### WHAT IS REQUIRED
Go line by line through the data below and count those that hold "window". Return only the number.

########################################

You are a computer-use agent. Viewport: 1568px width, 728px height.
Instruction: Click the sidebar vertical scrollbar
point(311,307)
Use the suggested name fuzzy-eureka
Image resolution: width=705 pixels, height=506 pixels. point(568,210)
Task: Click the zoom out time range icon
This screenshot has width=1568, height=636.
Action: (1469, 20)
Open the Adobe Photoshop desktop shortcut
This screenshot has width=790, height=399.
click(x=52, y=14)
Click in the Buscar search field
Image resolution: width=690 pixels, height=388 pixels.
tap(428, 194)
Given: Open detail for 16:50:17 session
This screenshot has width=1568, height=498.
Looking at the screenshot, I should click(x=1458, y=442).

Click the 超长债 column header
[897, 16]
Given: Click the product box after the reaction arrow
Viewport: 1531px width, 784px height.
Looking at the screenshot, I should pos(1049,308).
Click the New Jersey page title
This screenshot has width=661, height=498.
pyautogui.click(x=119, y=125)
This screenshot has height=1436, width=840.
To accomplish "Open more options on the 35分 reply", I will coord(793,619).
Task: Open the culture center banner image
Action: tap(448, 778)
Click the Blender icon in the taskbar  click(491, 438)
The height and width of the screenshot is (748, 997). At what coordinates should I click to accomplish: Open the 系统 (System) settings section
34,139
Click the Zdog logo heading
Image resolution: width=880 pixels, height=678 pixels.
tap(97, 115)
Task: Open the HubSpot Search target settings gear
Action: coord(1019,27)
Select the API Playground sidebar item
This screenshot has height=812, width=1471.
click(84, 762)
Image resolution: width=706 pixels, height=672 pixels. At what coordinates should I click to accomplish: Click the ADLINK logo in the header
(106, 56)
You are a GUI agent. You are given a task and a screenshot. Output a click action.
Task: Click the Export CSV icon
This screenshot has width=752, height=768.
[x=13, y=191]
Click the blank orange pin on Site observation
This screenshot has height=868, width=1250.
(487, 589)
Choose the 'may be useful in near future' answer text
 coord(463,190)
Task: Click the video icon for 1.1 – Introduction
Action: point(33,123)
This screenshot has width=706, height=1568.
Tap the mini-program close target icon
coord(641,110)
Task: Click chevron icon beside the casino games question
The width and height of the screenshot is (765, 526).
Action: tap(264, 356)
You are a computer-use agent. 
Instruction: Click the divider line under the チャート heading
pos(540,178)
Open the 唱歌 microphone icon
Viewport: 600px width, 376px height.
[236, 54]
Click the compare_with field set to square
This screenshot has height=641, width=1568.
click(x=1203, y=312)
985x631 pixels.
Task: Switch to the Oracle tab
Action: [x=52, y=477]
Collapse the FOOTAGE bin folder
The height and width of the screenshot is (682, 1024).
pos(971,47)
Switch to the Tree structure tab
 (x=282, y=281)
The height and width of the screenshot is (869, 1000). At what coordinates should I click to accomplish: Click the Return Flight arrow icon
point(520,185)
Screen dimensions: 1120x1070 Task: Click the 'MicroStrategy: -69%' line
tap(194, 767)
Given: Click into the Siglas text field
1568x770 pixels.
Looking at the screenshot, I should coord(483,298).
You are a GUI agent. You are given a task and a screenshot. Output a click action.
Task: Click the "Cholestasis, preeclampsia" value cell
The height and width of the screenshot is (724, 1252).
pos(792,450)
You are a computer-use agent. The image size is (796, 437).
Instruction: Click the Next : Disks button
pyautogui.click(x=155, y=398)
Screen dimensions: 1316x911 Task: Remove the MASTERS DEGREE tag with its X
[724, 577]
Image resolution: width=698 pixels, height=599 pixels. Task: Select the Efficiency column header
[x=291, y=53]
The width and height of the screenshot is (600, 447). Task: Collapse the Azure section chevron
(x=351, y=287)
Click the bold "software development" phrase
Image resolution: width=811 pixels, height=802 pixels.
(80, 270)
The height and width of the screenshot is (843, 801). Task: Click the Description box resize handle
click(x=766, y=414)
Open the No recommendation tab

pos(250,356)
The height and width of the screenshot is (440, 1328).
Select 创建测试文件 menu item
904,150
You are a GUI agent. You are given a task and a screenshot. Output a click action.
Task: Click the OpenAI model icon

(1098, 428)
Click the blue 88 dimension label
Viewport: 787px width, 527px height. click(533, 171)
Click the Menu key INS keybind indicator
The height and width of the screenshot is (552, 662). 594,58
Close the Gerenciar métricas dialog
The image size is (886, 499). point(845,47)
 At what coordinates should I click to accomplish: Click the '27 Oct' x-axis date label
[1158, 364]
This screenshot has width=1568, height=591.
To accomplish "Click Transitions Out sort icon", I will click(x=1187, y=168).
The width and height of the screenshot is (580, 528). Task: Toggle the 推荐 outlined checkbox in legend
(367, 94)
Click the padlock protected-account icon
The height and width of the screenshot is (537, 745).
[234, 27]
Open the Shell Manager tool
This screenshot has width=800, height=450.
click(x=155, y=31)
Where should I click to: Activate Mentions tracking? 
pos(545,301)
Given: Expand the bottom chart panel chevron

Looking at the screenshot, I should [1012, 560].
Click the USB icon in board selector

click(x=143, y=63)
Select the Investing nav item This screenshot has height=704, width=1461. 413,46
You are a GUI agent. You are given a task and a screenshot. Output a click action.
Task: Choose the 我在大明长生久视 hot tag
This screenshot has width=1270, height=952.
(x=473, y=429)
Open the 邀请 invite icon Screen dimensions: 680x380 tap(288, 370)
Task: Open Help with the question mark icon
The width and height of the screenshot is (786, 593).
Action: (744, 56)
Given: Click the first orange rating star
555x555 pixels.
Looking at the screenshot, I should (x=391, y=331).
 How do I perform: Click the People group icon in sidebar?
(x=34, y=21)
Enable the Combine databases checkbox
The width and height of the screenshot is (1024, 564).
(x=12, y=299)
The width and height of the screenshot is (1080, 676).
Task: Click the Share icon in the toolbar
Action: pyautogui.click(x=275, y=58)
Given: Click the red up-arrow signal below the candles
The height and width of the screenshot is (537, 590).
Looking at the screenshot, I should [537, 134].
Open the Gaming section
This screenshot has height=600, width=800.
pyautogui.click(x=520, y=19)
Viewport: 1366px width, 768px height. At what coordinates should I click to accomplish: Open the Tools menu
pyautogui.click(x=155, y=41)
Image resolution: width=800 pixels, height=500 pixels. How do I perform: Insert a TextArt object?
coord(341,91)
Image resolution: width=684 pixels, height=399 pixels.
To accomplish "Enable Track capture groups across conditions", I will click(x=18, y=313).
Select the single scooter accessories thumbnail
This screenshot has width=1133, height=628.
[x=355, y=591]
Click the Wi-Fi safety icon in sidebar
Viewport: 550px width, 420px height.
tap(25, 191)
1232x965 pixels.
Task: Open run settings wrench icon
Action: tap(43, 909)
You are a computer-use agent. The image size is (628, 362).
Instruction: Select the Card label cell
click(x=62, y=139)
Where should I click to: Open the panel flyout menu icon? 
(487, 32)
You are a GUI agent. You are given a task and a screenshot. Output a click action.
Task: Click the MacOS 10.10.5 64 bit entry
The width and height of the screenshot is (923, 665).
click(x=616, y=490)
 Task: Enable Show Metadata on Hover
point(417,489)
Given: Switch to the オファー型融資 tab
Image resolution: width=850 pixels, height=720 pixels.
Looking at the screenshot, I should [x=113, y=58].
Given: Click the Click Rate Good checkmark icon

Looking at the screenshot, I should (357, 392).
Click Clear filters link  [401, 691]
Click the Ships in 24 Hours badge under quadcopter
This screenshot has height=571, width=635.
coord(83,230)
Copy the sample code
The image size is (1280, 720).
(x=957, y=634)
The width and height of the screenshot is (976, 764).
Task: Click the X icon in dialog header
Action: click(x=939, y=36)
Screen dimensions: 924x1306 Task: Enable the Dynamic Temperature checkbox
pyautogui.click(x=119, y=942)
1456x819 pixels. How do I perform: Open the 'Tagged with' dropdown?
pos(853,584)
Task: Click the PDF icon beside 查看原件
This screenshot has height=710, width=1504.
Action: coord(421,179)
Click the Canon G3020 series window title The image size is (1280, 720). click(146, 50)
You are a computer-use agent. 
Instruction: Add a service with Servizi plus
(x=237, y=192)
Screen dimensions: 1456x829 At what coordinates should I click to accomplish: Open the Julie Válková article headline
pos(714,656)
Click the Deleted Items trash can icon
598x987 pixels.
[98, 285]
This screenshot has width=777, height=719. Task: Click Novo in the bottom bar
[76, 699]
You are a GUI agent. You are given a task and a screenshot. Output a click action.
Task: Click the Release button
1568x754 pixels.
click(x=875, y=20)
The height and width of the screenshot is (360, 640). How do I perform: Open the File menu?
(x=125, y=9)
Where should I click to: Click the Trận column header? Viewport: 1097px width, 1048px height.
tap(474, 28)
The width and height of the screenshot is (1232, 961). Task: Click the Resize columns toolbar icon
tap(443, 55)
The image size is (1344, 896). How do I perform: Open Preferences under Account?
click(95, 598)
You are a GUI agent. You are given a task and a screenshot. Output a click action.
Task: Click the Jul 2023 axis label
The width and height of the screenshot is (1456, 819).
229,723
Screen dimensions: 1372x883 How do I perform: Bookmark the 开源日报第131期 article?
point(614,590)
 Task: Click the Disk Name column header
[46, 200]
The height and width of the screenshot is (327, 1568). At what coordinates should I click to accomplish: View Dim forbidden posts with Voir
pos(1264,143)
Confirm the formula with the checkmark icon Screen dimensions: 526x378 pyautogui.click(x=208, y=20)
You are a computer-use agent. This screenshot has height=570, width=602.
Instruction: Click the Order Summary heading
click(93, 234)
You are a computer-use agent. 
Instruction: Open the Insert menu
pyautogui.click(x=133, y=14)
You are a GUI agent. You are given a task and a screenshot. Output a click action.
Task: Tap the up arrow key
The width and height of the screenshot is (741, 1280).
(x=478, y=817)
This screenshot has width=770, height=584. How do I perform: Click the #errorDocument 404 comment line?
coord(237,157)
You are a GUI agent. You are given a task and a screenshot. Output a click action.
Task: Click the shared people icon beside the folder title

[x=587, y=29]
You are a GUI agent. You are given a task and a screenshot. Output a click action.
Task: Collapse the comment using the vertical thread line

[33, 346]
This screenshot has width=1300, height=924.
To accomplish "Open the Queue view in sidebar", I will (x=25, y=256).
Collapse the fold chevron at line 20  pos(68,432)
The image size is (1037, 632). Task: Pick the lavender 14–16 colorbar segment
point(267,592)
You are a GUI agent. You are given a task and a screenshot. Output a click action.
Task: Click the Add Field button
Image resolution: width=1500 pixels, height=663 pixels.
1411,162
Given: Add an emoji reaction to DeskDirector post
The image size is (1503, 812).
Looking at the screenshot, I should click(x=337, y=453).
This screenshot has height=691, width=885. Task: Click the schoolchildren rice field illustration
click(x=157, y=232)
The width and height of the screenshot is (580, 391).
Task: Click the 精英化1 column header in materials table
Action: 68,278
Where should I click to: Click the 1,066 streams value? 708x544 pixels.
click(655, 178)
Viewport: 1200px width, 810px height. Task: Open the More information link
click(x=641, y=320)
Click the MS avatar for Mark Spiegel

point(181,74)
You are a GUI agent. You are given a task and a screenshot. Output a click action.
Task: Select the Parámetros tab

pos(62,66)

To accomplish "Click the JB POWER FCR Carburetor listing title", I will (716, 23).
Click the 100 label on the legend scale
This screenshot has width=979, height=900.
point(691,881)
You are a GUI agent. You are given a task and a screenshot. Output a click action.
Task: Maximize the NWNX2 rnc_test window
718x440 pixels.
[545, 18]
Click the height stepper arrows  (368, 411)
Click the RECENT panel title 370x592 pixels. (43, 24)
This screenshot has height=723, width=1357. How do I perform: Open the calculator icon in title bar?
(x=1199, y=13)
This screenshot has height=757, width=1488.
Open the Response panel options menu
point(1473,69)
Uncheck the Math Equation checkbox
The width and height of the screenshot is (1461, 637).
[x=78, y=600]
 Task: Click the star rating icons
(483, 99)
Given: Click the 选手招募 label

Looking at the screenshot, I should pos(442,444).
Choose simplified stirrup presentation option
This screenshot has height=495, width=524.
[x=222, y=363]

########################################

### OUTPUT BELOW
2